Page extract =>
- Reign: c. 1525 – c. 1545
- Predecessor: Umi-a-Liloa
- Successor: Keawenuiaumi
- Born: c. 1500
- Died: c. 1545 (aged 44–45)
- Issue: Kukailani
- Father: Umi-a-Liloa
- Mother: Aliʻi Kapukini-a-Liloa

= Keliʻiokaloa =

Keliʻiokaloa (c. 1500–c. 1545) was the Aliʻi Nui of the island of Hawaiʻi from c. 1525 to c. 1545. He was the sovereign king or chief of the island of Hawaiʻi.

== Life ==
Keliʻiokaloa was the eldest son of Umi-a-Liloa, Aliʻi Aimoku of Hawaiʻi, by his third wife and half-sister, Aliʻi Kapukini-a-Liloa, daughter of Liloa, Aliʻi Aimoku of Hawaiʻi.

He succeeded on the death of his father in the year 1525.

Assignment => Continue the article on Keliʻiokaloa, the ruler of Hawaiʻi, starting right after its last sentence.

Data provided =>
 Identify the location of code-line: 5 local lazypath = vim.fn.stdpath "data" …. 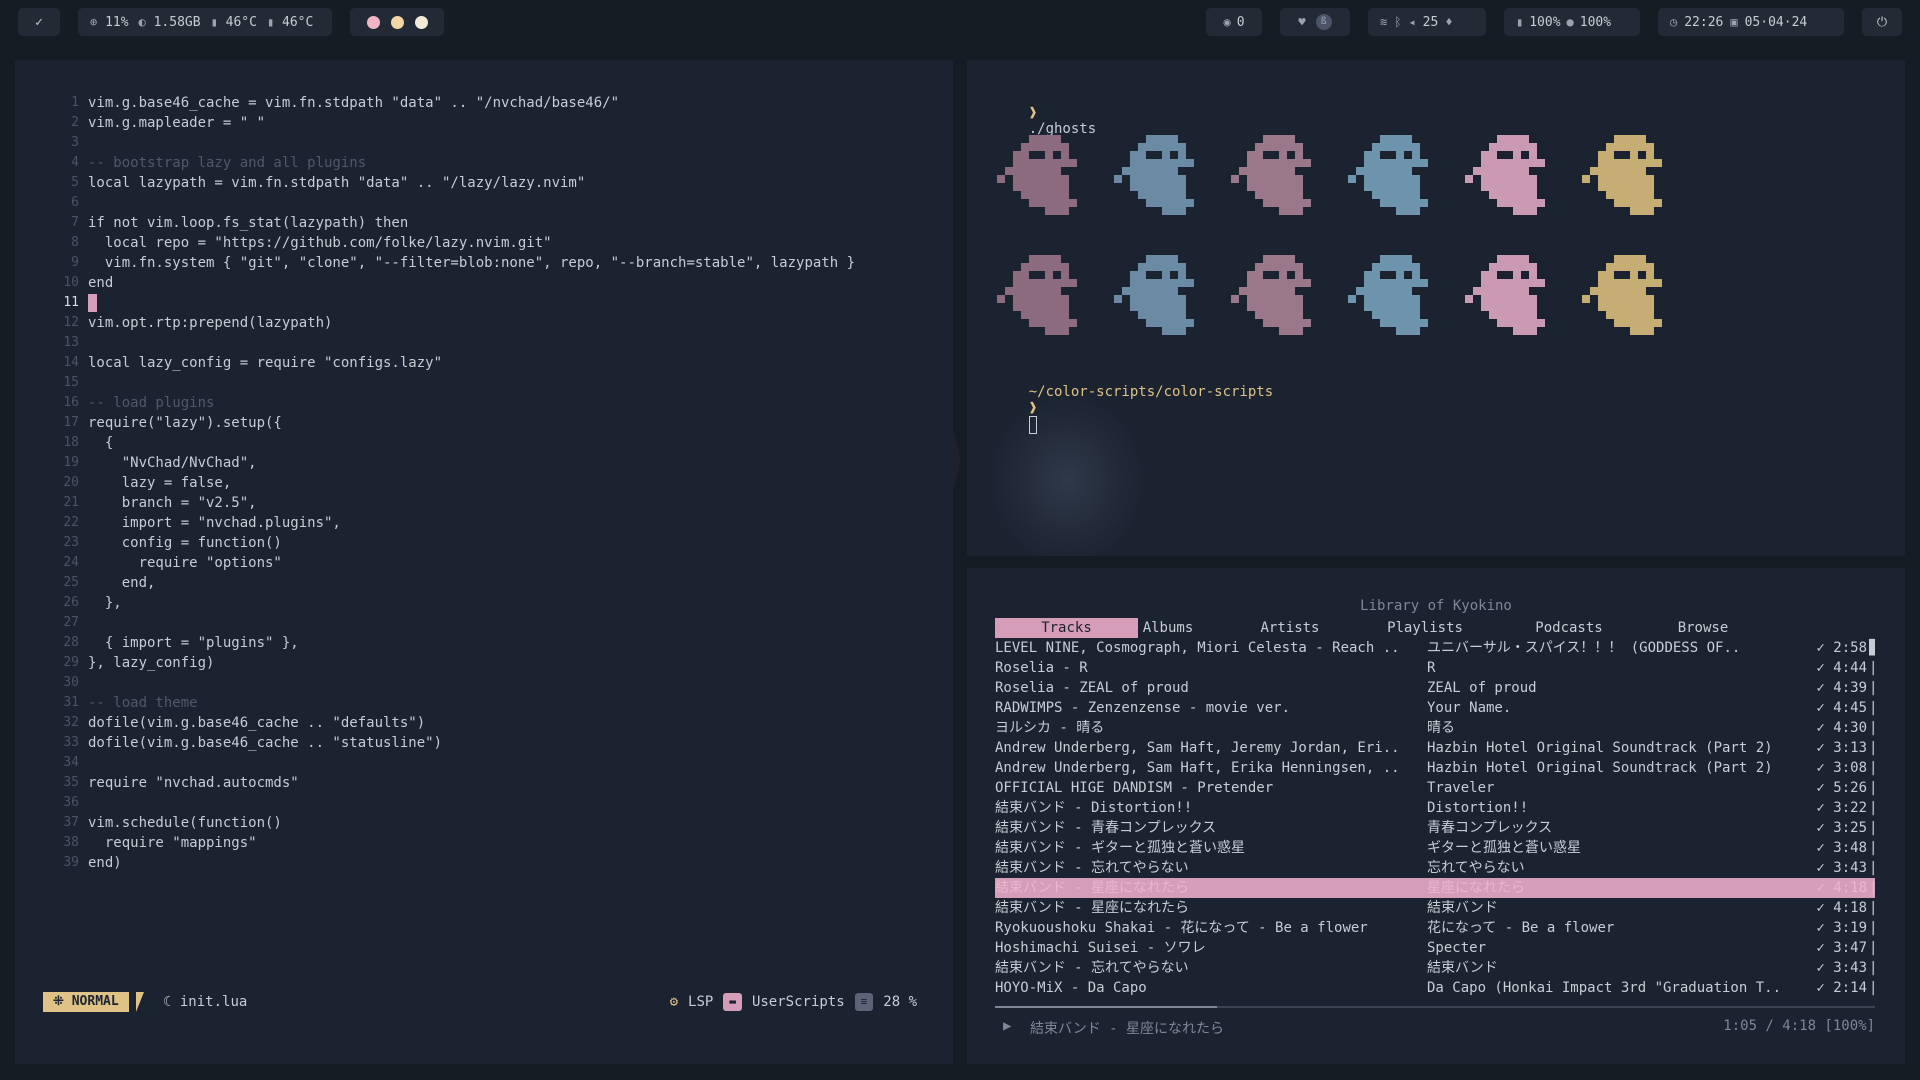
(484, 183).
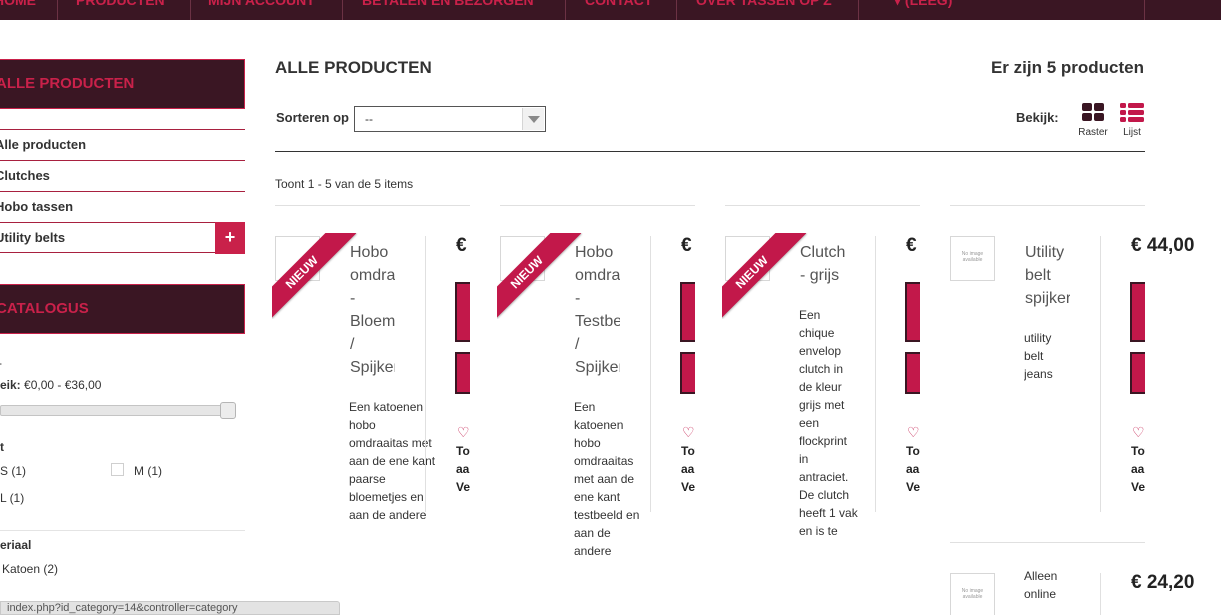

Result of the exercise =>
In 1545, he was deposed by his younger brother Keawenui-a-ʻUmi. After the death of Keliiokaloa there existed a season of conflict and confusion, which the great district chiefs of the island of Hawaii refused to acknowledge the kingship of Keawe. Keawenui-a-`Umi defeated and killed each of his rivals and restored order and peace. In the legend and chant of Lonoikamakahiki, the son of Keawenui, the names of the six district chiefs whom his father defeated are given: Palahalaha, son of Wahilani of Kohala; Pumaia, son of Wanua of Hamakua; Hilo-Hamakua, son of Kulukulua of Hilo; Lililehua, son of Huaa of Puna; Kahalemilo, son of Imaikalani of Kau; Moihala, son of Hoe-a-Pae of Kona.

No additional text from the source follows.